▸ Source text:
-------

During a São Paulo event in August, Congressman Luiz Carlos Hauly presented tax reforms intended to boost economic growth and reduce bureaucracy and the so-called «Brazil Cost».
The main ambition of the reforms is to stimulate economic growth of 5-7 percent a year, with a greater social inclusion, by reducing the concentration of wealth.
In his presentation, Federal Deputy Luiz Carlos Hauly called the current tax system «one of the most complex of the world with one of the highest indexes of tax evasion. He used words like «disorganized and chaotic» and described the current system as «a madhouse». The seminar took place in the offices of Pacheco Neto Sanden Teisseire in Sao Paulo on August 2, 2018, and was organized by NBCC, Finncham and Swedcham.
Several reform attempts
The current Brazilian tax system was created in 1965, and the keynote speaker has been part of different commissions working to reform the tax system since 1991.

-------

▸ Problem set:
**a.** From the Brazilian tax reform article, reproduce everything from "Several reform attempts" down to "system since 1991.".
**b.** Which organizations organized the seminar described in the Brazilian tax reform article?

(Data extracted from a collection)
-------

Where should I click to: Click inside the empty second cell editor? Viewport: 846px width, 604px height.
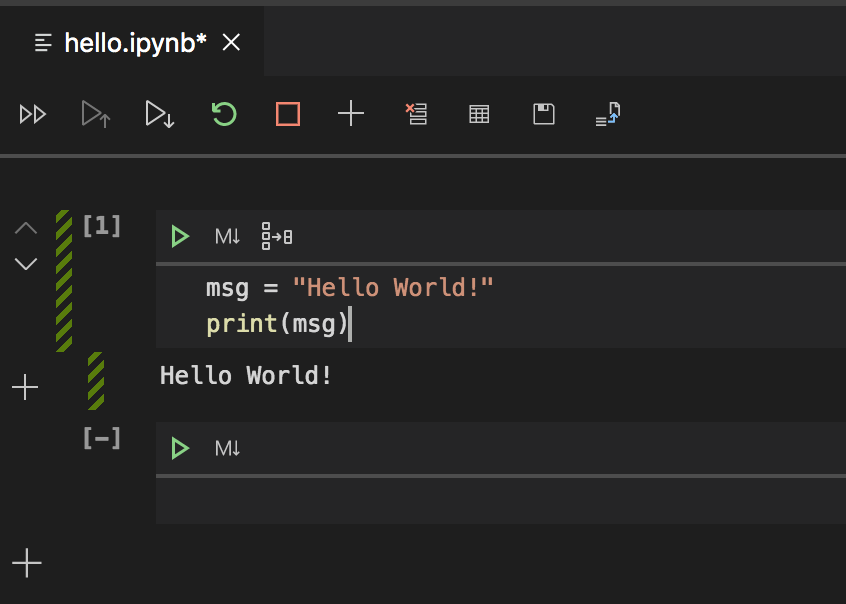500,500
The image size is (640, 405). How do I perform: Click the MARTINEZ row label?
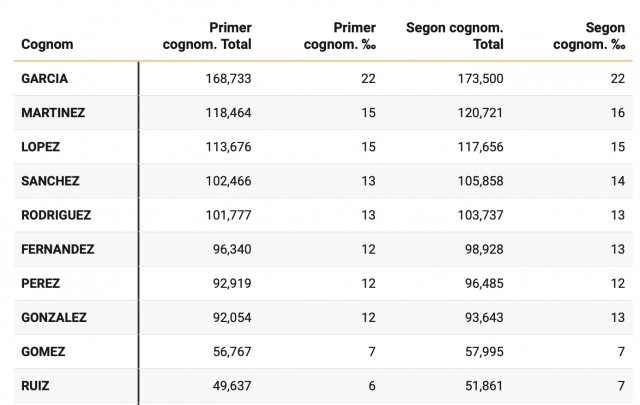click(53, 113)
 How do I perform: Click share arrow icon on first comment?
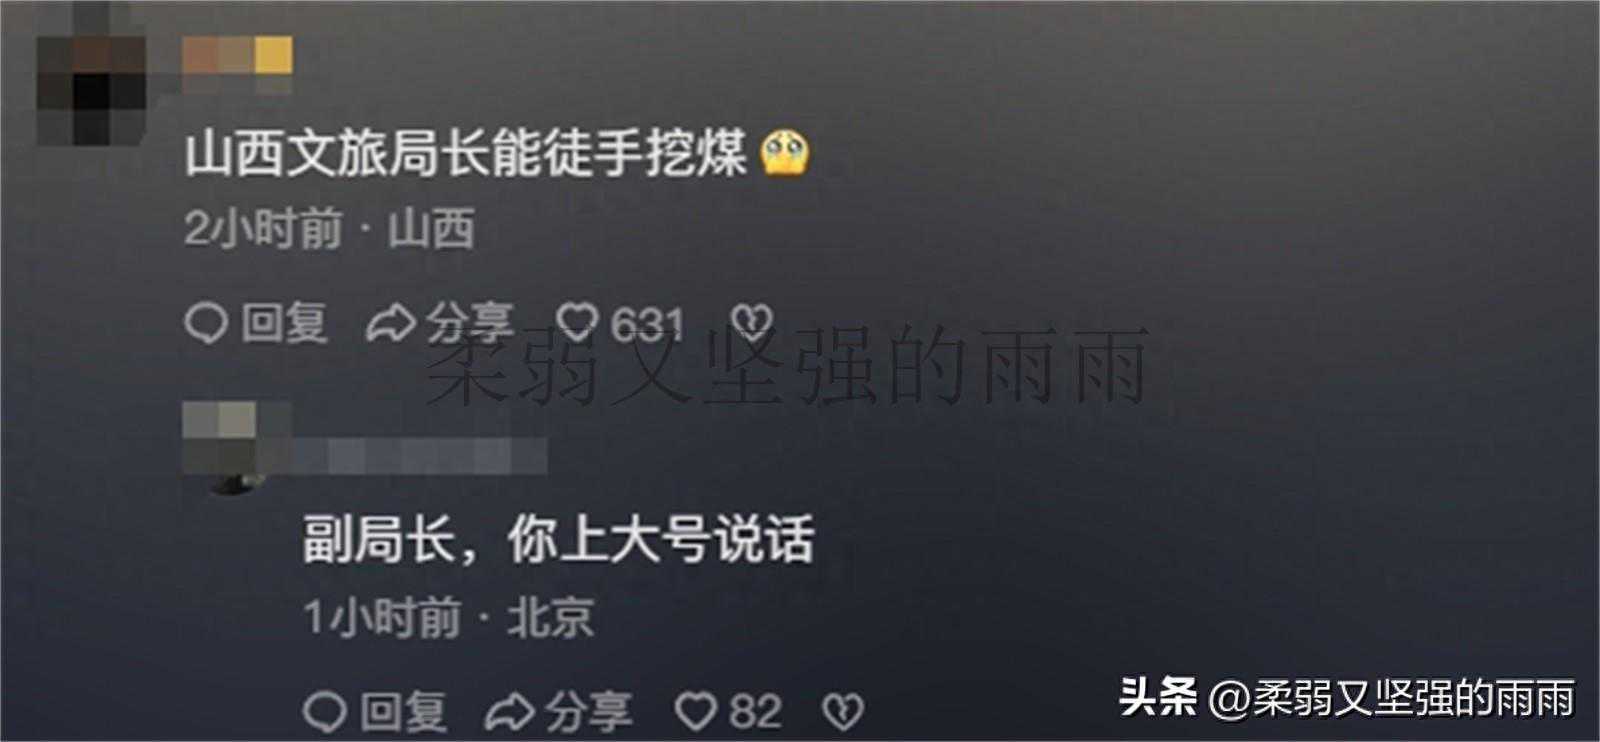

-------

▸ Answers to the problems:
**a.**
Several reform attempts
The current Brazilian tax system was created in 1965, and the keynote speaker has been part of different commissions working to reform the tax system since 1991.

**b.** NBCC, Finncham, Swedcham